Silurische Riffkomplexe auf Gotland
Schematische Darstellung der Entwicklung eines Axelsro-Riffes in den Oberen Visby-Schichten auf Gotland.
(nach Samtleben und Münnecke, 1999)

Im Verlauf der Erdgeschichte kam es mehrfach durch Riffwachstum zur Bildung ausgedehnter und mächtiger Karbonatmassen. Das erste Maximum von Riffbildungen, an denen Korallen einen erheblichen Anteil hatten, liegt im Silur. Frühe ”Riffe”, welche am Beginn des Wenlock die erste Riffperiode einleiten, finden sich - hervorragend aufgeschlossen - an der NW-Küste von Gotland. Die Zusammensetzung dieser Riffe, ihre Struktur und ihre Bildungsbedingungen erlauben Rückschlüsse auf den Beginn der Evolution ”moderner” Korallenriffe.

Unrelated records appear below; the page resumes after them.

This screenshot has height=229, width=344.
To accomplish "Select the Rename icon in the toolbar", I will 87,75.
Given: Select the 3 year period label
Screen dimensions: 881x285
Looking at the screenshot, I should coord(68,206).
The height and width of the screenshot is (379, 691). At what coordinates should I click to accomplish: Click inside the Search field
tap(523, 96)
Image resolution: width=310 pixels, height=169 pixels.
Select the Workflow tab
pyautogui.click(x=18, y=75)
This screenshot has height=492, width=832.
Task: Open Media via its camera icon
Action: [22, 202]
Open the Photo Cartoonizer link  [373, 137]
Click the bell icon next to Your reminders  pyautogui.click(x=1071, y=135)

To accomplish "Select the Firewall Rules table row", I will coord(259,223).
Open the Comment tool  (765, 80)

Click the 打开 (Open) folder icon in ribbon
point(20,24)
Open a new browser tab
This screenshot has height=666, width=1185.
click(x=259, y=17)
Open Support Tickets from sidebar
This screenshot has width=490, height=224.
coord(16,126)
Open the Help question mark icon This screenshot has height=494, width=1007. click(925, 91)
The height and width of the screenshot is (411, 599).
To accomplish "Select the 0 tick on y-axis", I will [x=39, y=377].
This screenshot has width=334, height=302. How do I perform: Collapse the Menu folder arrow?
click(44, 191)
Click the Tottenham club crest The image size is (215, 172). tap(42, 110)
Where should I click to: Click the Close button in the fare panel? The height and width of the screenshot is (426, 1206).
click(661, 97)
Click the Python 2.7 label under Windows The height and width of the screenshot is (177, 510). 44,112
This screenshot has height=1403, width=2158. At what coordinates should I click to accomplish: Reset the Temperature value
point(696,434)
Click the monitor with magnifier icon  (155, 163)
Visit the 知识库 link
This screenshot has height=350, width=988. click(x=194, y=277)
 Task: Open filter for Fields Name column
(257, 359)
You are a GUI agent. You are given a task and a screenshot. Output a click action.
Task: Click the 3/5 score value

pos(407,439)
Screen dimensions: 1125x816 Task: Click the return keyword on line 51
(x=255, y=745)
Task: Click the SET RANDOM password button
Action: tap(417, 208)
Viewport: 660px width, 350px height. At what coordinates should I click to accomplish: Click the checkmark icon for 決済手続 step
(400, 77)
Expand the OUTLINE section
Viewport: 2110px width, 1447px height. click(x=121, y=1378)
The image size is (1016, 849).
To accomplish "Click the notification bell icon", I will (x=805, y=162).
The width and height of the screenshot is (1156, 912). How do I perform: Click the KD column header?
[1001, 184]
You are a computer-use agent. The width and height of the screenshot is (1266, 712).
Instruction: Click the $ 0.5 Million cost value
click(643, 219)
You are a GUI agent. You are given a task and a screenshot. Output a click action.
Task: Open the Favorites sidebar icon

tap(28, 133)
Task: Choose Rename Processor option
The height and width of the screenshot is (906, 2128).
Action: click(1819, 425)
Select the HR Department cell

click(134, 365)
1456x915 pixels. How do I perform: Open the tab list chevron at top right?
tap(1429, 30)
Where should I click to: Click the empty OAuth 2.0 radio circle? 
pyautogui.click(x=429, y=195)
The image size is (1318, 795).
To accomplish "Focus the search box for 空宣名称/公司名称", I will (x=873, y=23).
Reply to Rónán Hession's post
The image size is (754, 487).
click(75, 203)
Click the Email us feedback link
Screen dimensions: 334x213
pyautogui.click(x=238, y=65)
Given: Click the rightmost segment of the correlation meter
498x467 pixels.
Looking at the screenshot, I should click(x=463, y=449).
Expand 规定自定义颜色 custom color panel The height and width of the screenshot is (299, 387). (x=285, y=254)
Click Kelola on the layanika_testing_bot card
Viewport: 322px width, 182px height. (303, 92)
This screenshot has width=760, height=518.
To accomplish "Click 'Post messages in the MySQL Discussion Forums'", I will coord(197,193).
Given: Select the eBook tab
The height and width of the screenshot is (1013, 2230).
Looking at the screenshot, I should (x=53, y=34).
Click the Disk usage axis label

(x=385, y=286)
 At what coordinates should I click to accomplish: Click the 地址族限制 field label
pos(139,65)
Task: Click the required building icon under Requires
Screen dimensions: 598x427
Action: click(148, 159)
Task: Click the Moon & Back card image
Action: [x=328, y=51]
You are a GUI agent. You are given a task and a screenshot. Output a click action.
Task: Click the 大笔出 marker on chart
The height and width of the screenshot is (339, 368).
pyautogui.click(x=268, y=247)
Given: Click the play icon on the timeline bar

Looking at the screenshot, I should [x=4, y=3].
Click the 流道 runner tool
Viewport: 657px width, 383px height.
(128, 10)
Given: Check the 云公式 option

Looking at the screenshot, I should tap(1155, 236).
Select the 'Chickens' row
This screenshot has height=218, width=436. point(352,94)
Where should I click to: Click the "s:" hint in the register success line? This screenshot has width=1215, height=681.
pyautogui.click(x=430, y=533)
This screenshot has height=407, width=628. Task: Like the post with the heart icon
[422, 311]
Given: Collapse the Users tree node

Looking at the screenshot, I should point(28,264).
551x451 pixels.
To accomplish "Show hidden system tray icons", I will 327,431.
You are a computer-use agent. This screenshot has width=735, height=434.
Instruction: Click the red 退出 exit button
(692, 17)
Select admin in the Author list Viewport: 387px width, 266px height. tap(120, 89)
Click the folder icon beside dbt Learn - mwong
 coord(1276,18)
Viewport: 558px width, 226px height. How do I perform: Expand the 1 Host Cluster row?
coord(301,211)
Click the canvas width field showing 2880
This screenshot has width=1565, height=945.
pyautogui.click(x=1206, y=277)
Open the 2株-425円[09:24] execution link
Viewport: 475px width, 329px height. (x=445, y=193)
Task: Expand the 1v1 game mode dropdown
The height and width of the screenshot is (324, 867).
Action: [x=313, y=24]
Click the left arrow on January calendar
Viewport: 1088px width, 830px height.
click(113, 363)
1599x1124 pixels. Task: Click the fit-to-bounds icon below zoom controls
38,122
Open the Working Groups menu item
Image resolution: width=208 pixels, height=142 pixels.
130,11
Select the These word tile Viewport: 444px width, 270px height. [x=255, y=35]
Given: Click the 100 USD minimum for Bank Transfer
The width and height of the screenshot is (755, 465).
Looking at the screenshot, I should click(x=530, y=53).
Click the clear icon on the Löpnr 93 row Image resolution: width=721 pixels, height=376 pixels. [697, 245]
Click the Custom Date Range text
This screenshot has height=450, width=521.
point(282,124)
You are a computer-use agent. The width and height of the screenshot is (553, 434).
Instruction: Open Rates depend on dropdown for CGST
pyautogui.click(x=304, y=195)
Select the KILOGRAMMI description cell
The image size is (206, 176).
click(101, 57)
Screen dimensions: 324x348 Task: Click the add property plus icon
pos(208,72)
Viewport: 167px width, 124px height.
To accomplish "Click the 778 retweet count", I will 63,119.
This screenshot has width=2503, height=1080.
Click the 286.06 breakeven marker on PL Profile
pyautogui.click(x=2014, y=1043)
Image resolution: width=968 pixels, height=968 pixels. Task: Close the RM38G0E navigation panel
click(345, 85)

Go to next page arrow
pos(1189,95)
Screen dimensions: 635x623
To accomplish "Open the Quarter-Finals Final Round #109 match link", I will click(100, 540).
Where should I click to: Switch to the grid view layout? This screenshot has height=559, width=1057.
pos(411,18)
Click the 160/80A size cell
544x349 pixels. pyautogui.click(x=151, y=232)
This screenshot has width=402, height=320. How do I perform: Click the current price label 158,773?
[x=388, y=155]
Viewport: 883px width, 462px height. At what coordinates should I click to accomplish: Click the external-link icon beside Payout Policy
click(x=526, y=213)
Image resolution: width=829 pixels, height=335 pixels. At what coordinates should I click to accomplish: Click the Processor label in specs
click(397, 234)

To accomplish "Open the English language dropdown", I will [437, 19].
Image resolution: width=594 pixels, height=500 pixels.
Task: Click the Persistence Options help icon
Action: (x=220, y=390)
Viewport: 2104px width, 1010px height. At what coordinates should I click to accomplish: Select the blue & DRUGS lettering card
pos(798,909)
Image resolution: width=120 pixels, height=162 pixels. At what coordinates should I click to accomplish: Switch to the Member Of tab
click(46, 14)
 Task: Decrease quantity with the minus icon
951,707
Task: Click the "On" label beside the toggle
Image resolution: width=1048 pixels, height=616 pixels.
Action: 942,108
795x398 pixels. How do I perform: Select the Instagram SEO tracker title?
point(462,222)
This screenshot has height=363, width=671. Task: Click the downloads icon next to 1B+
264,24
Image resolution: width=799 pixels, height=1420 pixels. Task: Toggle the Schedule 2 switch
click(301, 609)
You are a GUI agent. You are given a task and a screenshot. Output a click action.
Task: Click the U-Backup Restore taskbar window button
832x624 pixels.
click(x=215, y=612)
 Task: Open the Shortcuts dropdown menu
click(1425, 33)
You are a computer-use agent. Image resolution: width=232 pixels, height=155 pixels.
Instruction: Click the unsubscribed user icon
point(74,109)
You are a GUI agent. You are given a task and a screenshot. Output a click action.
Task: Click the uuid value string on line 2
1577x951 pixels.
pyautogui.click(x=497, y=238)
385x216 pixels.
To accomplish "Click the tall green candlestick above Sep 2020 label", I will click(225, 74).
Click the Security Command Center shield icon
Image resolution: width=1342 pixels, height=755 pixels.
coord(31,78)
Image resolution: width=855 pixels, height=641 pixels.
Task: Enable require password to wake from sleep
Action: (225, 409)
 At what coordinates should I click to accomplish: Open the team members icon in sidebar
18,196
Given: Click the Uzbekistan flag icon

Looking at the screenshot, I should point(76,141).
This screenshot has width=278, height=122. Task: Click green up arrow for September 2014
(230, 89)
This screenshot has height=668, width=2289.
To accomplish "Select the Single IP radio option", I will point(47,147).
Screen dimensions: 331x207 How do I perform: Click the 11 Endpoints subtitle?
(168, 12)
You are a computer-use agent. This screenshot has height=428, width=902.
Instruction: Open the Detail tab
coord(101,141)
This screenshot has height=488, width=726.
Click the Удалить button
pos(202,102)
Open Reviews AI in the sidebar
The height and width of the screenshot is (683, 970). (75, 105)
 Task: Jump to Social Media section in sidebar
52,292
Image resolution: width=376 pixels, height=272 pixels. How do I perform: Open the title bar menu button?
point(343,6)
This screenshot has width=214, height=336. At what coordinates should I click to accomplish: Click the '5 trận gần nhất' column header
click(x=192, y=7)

Gotland wird von etwa 400m mächtigen, überwiegend karbonatischen Sedimenten des Silur (oberes Llandovery - oberes Ludlow; 430-411 Millionen Jahre v.h.) aufgebaut. Die Schichten fallen mit weniger als 1° nach SE; so finden sich die ältesten Schichten der Insel im NW, die jüngsten im Süden. Die Sedimente bestehen aus mikritischen Kalk/Mergel-Wechselfolgen, die mehrfach von komplexen Riffbildungen unterbrochen werden. Sie werden als Ablagerungen in einem flachen, epikontinentalen Meer nahe dem silurischen Äquator gedeutet. Als Ursache für den wiederholten Wechsel zwischen mergeldominierten Abfolgen und riffdominierten Einheiten werden in früheren Arbeiten Meeresspiegeländerungen angenommen. Eine allgemeine Regression, die zu einer allmählichen Verlagerung von küstenparallelen Riffgürteln nach SE geführt hat, soll mehrfach von Transgressionsschüben unterbrochen worden sein. In diesen kamen die Riffbildungen zum Stillstand und es wurden, bedingt durch den höheren Meeresspiegel, überwiegend mergelige Sedimente abgelagert. Untersuchungen der stabilen C-/O-Isotope aus Brachiopodenschalen deuten jedoch daraufhin, dass vor allem paläozeanographisch-klimatische Ursachen für die mehrfachen Wechsel der Sedimentation verantwortlich sind. Die Isotopenuntersuchungen haben ergeben, dass in der Schichten­folge bereits einige Meter unterhalb der Riffbildungen die Isotopenwerte einen raschen Anstieg um mehrere Promille zeigen (Abb. 1). Diese Wechsel sind mit starken Aussterbe­ereignissen bei planktischen (z.B. Graptolithen) und nektonischen Organismen (z.B. Conodontophoriden) verbunden. Als Ursache für die Veränderungen in der Karbonatsedimentation werden Wechsel in der ozeanographischen Zirkula­tion und im Klima angenommen. Die Perioden mit überwiegend mergeligen Ablagerungen werden auf humide, die Zeiten starker Riffbildung auf aride Klimabedingungen zurückgeführt.